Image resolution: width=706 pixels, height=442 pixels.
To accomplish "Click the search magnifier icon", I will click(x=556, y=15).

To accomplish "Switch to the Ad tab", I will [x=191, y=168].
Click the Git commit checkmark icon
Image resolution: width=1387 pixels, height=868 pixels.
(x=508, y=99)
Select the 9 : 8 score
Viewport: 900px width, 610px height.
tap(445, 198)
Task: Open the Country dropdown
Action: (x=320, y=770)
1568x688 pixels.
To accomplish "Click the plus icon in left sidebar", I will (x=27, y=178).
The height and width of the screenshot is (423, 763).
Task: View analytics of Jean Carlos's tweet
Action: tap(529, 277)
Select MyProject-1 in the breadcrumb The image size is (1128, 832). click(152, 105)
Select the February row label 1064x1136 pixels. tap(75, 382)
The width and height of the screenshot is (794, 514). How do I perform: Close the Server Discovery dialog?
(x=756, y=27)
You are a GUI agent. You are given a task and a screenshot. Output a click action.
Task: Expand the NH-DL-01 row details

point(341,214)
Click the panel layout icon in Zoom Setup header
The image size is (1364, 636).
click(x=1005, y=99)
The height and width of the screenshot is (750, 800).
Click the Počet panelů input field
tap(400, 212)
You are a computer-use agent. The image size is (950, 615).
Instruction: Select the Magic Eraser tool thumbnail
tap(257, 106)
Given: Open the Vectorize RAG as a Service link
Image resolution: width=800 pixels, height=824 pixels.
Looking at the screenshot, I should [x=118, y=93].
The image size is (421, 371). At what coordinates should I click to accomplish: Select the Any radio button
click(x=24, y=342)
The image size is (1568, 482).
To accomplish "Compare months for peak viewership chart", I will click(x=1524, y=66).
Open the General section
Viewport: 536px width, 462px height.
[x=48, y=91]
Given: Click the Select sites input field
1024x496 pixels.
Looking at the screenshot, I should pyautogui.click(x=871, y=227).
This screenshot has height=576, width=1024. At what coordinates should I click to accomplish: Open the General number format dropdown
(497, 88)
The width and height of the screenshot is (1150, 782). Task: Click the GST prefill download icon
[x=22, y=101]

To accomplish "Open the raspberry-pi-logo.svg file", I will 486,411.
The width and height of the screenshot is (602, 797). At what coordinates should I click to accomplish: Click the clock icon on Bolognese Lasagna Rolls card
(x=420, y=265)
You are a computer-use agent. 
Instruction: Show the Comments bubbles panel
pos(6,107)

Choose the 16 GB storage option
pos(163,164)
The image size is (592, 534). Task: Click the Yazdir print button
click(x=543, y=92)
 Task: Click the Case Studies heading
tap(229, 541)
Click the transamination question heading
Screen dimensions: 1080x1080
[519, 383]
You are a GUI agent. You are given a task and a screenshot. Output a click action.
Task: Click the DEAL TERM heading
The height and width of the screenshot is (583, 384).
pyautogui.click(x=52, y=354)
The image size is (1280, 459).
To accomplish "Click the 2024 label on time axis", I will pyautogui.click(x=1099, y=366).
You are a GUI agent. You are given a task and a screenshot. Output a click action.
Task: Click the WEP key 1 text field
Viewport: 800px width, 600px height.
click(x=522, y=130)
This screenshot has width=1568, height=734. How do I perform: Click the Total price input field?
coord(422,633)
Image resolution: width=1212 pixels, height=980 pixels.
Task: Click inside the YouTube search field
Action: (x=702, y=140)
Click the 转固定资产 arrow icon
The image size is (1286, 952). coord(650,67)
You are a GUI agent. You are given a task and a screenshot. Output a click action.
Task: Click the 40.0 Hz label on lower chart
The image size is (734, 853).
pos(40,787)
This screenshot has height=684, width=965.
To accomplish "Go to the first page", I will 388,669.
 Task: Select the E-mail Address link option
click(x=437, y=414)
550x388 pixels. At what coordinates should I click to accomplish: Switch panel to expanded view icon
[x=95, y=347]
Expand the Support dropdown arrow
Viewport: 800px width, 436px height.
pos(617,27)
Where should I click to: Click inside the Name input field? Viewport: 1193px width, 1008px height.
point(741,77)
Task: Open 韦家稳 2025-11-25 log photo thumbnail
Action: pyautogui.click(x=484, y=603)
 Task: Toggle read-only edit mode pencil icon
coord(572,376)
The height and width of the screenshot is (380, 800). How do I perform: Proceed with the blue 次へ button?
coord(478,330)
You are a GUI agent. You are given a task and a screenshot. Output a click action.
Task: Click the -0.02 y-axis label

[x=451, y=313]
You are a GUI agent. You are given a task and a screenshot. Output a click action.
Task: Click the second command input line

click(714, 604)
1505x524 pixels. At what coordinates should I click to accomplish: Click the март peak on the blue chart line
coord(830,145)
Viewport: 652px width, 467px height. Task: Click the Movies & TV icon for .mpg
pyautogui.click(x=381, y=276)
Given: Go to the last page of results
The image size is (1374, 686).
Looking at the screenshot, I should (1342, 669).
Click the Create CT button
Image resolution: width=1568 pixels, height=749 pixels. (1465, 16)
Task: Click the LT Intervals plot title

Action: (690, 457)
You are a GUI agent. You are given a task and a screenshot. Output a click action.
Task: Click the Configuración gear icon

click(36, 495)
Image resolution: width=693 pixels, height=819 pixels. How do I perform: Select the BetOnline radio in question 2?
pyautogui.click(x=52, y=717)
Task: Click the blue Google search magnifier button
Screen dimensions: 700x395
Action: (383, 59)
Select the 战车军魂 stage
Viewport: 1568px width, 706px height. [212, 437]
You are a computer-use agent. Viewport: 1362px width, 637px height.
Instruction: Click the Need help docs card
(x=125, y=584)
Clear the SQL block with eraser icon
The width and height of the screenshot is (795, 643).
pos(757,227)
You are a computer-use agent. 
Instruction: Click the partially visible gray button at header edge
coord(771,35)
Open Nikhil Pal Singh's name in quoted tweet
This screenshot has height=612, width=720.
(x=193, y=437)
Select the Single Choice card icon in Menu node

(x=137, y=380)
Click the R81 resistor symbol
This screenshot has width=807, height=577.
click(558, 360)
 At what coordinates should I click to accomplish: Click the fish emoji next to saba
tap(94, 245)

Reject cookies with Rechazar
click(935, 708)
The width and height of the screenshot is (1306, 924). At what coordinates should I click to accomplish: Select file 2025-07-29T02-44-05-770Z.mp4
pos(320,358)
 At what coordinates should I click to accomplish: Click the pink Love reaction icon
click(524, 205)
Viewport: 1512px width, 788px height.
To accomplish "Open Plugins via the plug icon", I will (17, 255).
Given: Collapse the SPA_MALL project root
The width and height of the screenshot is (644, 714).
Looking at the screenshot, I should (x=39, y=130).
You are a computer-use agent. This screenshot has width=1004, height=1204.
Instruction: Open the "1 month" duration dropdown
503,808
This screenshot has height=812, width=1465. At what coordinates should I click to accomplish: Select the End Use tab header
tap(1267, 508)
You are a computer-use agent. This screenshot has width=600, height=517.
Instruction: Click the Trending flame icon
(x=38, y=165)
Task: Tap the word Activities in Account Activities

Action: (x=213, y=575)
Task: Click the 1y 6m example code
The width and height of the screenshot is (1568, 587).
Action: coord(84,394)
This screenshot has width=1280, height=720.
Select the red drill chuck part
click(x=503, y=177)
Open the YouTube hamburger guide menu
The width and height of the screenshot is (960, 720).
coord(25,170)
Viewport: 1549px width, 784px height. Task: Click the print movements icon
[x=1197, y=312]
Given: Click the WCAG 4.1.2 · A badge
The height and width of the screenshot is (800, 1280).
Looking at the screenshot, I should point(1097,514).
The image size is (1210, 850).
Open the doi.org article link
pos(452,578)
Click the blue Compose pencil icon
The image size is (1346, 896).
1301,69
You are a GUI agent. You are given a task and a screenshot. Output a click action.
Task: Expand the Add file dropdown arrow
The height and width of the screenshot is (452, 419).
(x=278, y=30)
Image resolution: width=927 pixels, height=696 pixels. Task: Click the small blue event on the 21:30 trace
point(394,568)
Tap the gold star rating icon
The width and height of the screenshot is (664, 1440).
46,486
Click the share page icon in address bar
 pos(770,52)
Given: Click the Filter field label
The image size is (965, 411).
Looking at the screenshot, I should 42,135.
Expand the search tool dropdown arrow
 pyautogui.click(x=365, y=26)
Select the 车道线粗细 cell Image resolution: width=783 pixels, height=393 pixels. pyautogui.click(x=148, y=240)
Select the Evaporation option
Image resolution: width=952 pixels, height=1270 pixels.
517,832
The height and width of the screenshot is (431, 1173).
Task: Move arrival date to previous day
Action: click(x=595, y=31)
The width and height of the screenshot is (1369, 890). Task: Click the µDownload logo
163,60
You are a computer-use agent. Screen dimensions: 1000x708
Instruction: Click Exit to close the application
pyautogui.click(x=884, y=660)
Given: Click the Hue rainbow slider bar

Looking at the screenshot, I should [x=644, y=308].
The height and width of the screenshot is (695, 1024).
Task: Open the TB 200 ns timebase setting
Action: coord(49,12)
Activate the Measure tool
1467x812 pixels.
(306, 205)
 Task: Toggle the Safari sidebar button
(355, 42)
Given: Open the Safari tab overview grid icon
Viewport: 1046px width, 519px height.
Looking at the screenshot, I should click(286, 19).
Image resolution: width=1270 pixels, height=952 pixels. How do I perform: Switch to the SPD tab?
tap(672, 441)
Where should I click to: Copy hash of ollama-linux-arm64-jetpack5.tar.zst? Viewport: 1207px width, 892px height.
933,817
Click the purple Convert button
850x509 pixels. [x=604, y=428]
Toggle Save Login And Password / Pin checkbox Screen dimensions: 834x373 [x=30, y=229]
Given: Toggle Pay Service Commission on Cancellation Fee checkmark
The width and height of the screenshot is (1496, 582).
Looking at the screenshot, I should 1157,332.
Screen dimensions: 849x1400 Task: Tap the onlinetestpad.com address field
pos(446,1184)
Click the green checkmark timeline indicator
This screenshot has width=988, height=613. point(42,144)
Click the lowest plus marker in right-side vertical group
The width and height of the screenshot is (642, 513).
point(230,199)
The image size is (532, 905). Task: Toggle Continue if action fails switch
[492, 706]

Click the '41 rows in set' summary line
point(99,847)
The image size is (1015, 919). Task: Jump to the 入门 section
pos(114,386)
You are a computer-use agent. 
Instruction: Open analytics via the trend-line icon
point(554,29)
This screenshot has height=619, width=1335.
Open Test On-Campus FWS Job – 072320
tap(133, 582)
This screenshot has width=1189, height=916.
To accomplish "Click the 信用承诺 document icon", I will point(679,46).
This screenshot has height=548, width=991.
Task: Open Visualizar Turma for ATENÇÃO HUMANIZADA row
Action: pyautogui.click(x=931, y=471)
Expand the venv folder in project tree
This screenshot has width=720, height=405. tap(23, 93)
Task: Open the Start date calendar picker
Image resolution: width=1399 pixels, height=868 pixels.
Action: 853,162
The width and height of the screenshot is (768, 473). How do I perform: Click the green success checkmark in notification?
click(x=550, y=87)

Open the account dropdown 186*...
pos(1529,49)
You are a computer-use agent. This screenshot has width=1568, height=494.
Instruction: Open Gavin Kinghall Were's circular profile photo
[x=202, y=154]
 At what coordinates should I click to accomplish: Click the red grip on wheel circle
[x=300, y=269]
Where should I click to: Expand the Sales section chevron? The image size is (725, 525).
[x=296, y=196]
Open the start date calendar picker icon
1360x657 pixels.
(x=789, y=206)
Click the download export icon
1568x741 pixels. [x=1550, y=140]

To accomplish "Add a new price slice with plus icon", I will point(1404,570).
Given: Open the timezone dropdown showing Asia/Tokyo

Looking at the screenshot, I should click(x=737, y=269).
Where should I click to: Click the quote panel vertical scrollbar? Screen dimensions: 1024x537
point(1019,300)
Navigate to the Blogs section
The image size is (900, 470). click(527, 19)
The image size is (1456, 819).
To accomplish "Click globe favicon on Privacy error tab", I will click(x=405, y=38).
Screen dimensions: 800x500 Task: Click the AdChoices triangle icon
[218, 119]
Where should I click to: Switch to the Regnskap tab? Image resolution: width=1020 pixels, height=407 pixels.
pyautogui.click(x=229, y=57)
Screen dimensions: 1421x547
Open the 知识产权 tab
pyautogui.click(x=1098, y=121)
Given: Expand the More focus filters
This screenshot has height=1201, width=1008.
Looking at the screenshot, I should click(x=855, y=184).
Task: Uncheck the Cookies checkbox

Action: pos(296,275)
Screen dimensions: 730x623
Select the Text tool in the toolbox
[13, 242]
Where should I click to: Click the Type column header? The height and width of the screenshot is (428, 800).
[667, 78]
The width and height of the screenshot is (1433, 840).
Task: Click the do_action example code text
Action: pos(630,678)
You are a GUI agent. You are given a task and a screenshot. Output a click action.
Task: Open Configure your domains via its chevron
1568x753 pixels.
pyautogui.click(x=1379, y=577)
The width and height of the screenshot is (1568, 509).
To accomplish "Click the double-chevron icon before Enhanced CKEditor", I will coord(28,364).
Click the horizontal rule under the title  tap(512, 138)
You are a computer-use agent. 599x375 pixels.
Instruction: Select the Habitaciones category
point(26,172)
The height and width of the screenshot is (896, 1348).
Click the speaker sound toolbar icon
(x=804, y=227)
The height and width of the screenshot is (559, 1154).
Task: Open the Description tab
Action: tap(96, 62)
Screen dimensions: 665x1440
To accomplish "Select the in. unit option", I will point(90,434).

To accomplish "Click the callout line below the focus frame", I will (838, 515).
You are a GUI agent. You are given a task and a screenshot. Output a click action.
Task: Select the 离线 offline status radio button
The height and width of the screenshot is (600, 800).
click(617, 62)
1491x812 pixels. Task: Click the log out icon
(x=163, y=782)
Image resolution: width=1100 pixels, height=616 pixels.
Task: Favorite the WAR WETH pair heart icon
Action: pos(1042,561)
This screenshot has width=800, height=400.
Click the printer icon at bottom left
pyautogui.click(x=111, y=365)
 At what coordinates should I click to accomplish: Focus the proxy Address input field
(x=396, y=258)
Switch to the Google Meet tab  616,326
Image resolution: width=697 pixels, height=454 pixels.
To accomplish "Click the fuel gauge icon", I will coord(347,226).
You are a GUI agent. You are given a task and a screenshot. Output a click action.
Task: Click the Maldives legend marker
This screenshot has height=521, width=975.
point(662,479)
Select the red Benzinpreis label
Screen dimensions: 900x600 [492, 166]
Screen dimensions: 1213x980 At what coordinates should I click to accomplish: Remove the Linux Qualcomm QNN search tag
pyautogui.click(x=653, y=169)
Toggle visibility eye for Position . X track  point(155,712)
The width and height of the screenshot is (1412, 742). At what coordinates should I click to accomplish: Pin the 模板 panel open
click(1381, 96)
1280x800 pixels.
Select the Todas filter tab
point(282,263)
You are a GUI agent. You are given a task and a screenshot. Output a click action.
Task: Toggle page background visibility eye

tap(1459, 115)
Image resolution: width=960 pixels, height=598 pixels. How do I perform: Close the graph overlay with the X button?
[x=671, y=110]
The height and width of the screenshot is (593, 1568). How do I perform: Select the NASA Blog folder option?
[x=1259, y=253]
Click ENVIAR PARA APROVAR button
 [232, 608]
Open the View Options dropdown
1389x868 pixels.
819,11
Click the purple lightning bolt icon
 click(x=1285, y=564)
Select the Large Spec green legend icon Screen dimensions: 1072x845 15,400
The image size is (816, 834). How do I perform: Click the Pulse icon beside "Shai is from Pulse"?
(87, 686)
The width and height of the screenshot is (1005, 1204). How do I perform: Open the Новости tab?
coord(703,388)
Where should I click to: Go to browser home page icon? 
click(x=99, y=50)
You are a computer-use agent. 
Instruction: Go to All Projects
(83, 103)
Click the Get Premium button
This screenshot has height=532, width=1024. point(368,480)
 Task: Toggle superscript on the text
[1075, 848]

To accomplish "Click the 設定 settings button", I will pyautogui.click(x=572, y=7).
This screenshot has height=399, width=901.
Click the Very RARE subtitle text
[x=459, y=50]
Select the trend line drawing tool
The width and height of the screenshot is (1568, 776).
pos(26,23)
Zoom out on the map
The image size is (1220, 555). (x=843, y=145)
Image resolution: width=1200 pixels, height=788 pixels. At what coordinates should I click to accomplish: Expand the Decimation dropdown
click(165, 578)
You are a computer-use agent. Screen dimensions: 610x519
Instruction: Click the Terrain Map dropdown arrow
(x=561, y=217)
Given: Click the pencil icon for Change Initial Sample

□ □ □

Given problem: Please repeat the records from their first line through the line that contains "[x=48, y=91]", replacing "magnifier" with "magnifying glass" and leaving everything else unchanged.

Result for this task:
Image resolution: width=706 pixels, height=442 pixels.
To accomplish "Click the search magnifying glass icon", I will click(x=556, y=15).

To accomplish "Switch to the Ad tab", I will [x=191, y=168].
Click the Git commit checkmark icon
Image resolution: width=1387 pixels, height=868 pixels.
(x=508, y=99)
Select the 9 : 8 score
Viewport: 900px width, 610px height.
tap(445, 198)
Task: Open the Country dropdown
Action: (x=320, y=770)
1568x688 pixels.
To accomplish "Click the plus icon in left sidebar", I will (x=27, y=178).
The height and width of the screenshot is (423, 763).
Task: View analytics of Jean Carlos's tweet
Action: tap(529, 277)
Select MyProject-1 in the breadcrumb The image size is (1128, 832). click(152, 105)
Select the February row label 1064x1136 pixels. tap(75, 382)
The width and height of the screenshot is (794, 514). How do I perform: Close the Server Discovery dialog?
(x=756, y=27)
You are a GUI agent. You are given a task and a screenshot. Output a click action.
Task: Expand the NH-DL-01 row details

point(341,214)
Click the panel layout icon in Zoom Setup header
The image size is (1364, 636).
click(x=1005, y=99)
The height and width of the screenshot is (750, 800).
Click the Počet panelů input field
tap(400, 212)
You are a computer-use agent. The image size is (950, 615).
Instruction: Select the Magic Eraser tool thumbnail
tap(257, 106)
Given: Open the Vectorize RAG as a Service link
Image resolution: width=800 pixels, height=824 pixels.
Looking at the screenshot, I should [x=118, y=93].
The image size is (421, 371). At what coordinates should I click to accomplish: Select the Any radio button
click(x=24, y=342)
The image size is (1568, 482).
To accomplish "Compare months for peak viewership chart", I will click(x=1524, y=66).
Open the General section
Viewport: 536px width, 462px height.
[x=48, y=91]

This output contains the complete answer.